Decision-Ready: A Competitive-Intelligence Cockpit That Runs on Live Data
A leadership team in a specialty-pharma franchise already paid for a good market-intelligence subscription — the kind that aggregates broker research, transcripts, filings, expert calls, and clinical and regulatory news into one searchable place. The data wasn't the problem. The problem was that a search box is not a decision. Every morning someone still had to go dig, read, connect the dots, and figure out what actually moved overnight and whether it mattered.
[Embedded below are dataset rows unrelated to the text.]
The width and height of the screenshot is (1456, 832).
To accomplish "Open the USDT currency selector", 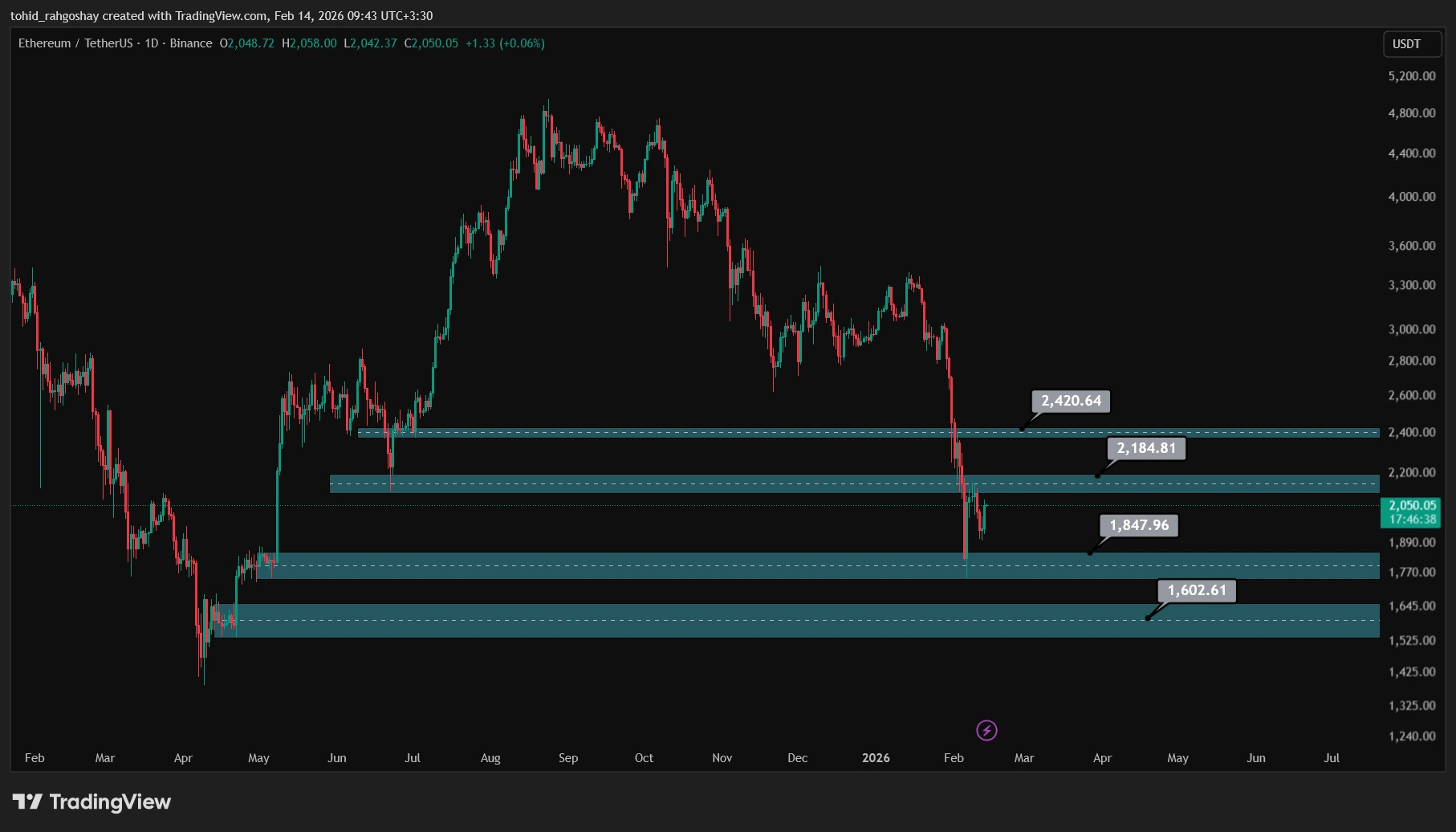I will click(x=1412, y=44).
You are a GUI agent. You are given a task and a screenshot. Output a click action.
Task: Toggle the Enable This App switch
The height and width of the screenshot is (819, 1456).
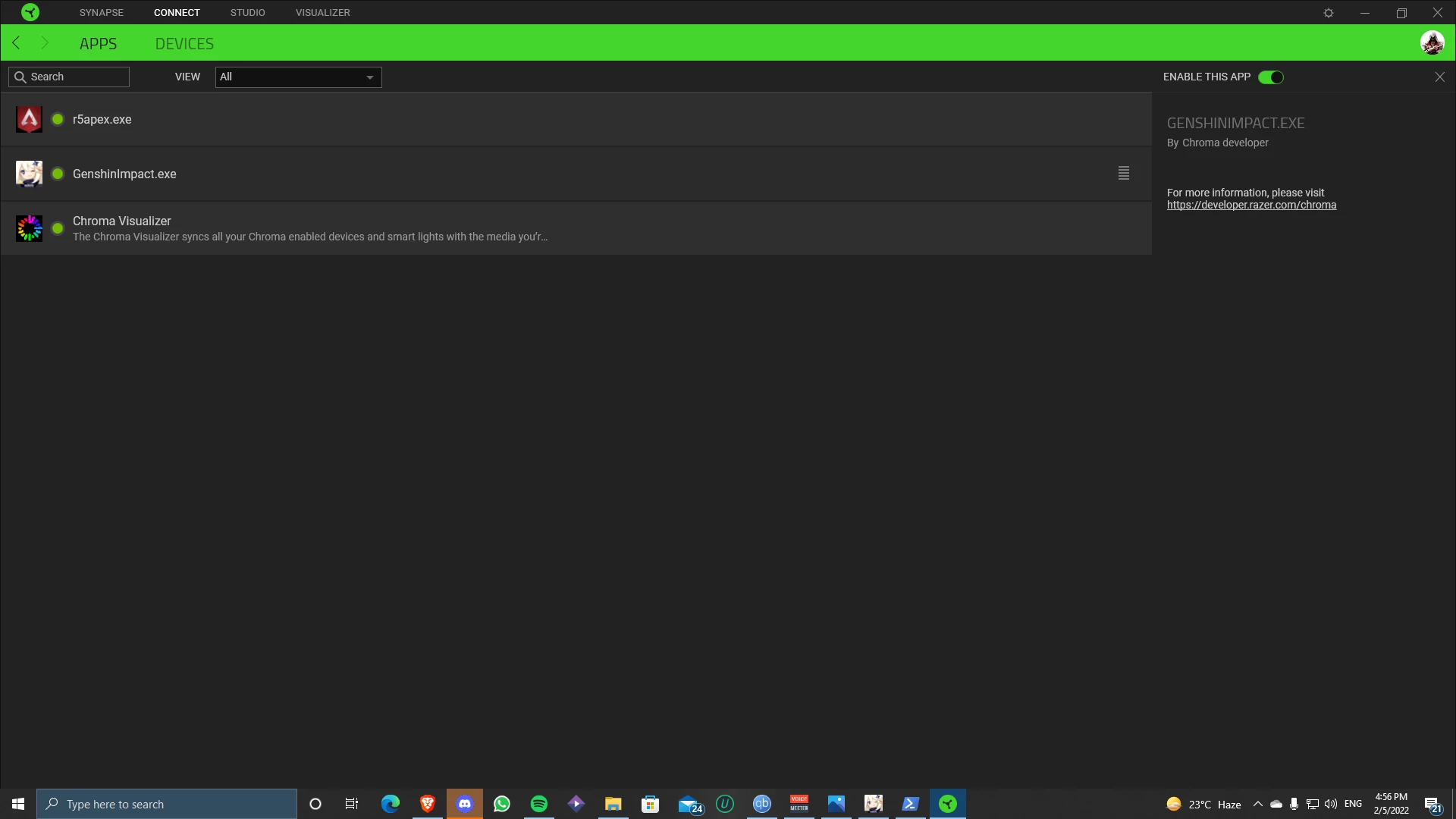1271,77
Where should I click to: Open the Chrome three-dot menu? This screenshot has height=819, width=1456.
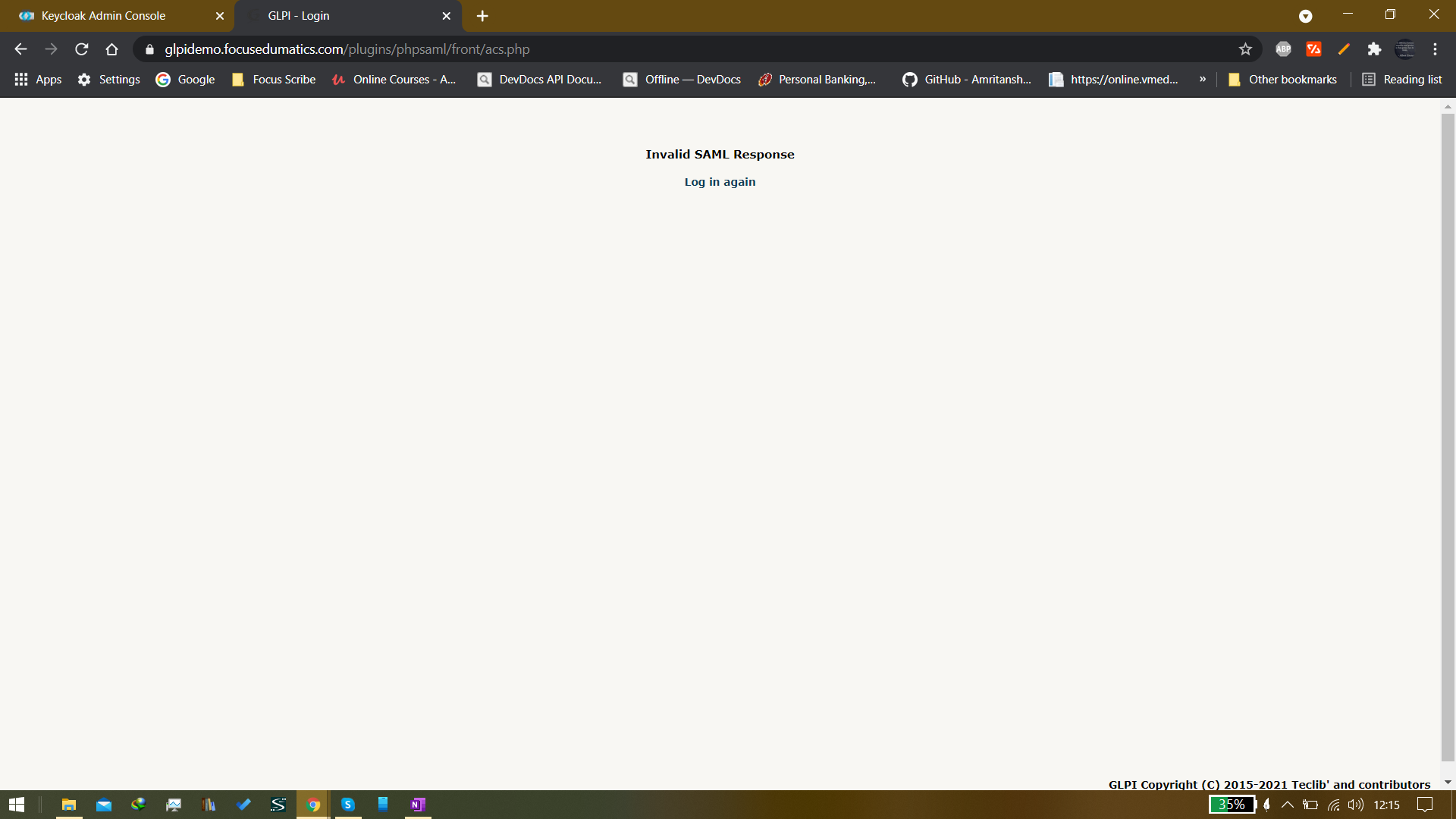click(1436, 49)
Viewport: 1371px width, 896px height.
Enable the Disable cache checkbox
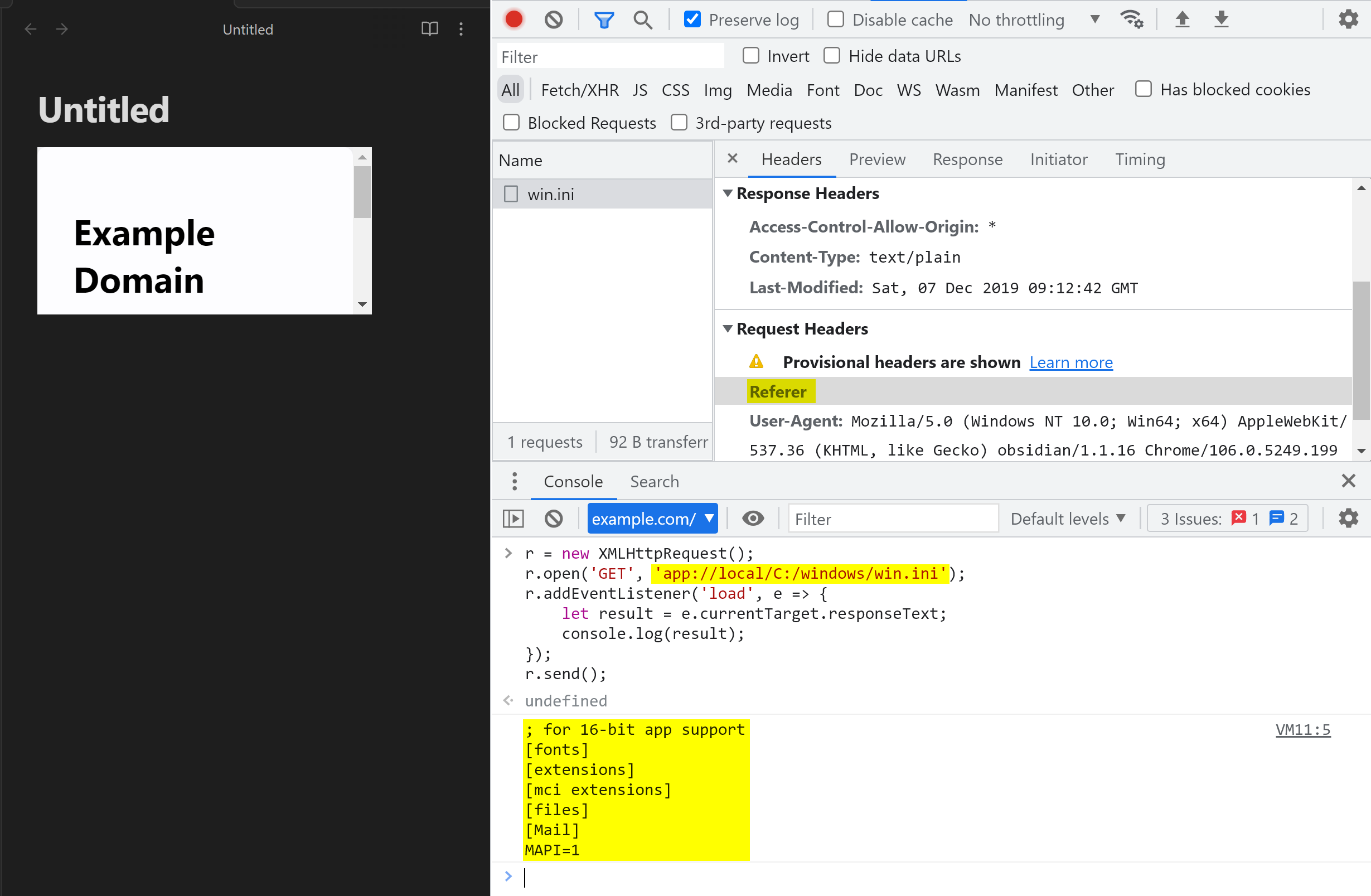(x=835, y=20)
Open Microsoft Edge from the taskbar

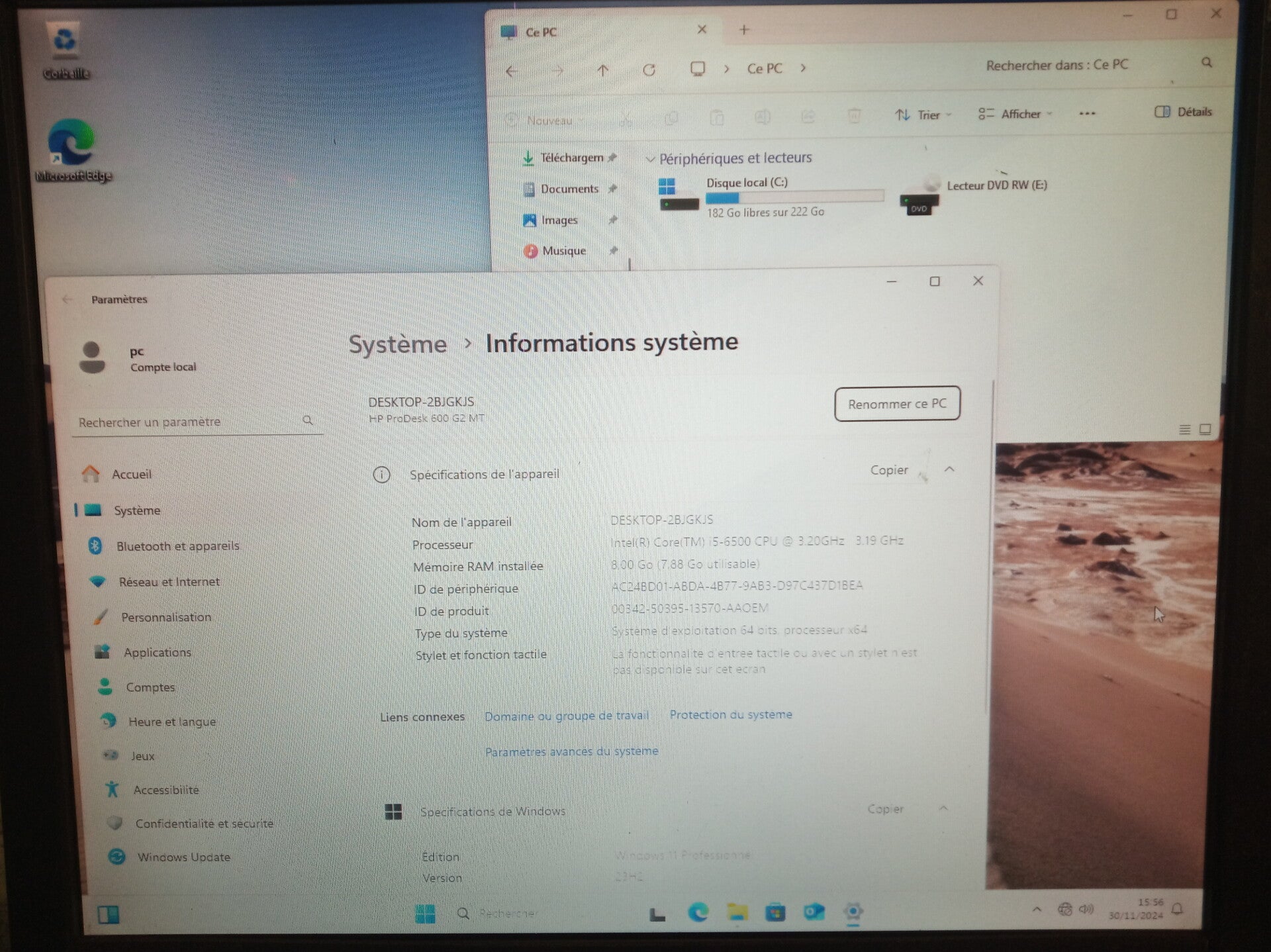coord(698,913)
Sit on top of what they already own
The instinct in this situation is to buy another platform. I did the opposite. Instead of replacing the subscription, I built a cockpit that sits on top of it and does the one thing the raw firehose can't: turn it into a curated, franchise-specific view of what changed, who's a threat, and what's coming. The pitch was deliberately blunt — you already pay for the data; we make it decision-ready. A daily brief instead of a search. A threat board ranking the competitive set instead of a document list. A radar of dated catalysts instead of a calendar someone maintains by hand.
Live where it can be, honest where it can't
A demo that shows fake data is a brochure. So wherever a credible public source existed, the cockpit pulled it live. The trials board makes a real call to the public clinical-trials registry and renders the actual studies — real identifiers, real status. But a live demo that dies when the venue's Wi-Fi hiccups is worse than no demo, so every live source falls back to a validated snapshot the moment the network misbehaves. The room never sees a broken screen, and nobody has to pray to the demo gods beforehand.
It keeps itself current
The part I'm proudest of isn't a screen — it's that the cockpit stays current on its own. A server-side poller sweeps public sources on their real publication cadence: regulatory filings hourly, clinical-trial changes every few hours, drug-label updates daily. It diffs each sweep against saved state using stable per-item keys and content hashes, so it detects genuine changes rather than re-alerting on noise. The first sweep of any source records a silent baseline — no alert flood on cold start — and only real deltas after that raise an event. Material changes score as high severity and dispatch to the team's chat as an alert; routine ones stay quiet. The service scales to zero when idle and a scheduler wakes it on a cron, so it runs around the clock without running up a bill.
One switch from demo to live
Under all of it is a single data-source interface. The demo runs on a curated, offline adapter with simulated latency, so it's fast, self-contained, and needs no credentials. Behind the same interface sits a live adapter that speaks to the real enterprise API, mapped into the identical domain types — dormant until the client provisions access. Going live is one environment variable; the UI never changes. Persistence is pluggable the same way: a zero-infra local store for the demo, a managed cloud database for production, selected by config. The demo and the real product are the same code wearing different adapters.
Honesty as the credibility play
The temptation with an AI-driven brief is to make it look authoritative. I went the other direction. Every generated brief can reveal the exact API call that produced it — the real query, not a hand-wave. Every estimate that rests on a single source carries a confidence marker and renders a flag in the interface. In a room full of people whose job is to be skeptical of vendors, showing your work builds more trust than polish does.
The real lesson
The easy version of this project was a slide deck full of mockups. The version that actually persuades is one where the data is real, the app monitors itself, and the tool is candid about the edges of what it knows. The demo isn't a picture of the product — it is the product, running, on live data, in the room. That's the whole argument: when the thing works in front of you, you don't need to be sold on it. And the same discipline that makes a convincing demo — real sources, honest limits, one clean seam between what's shown and what's swapped in later — is exactly what makes the production version trustworthy too.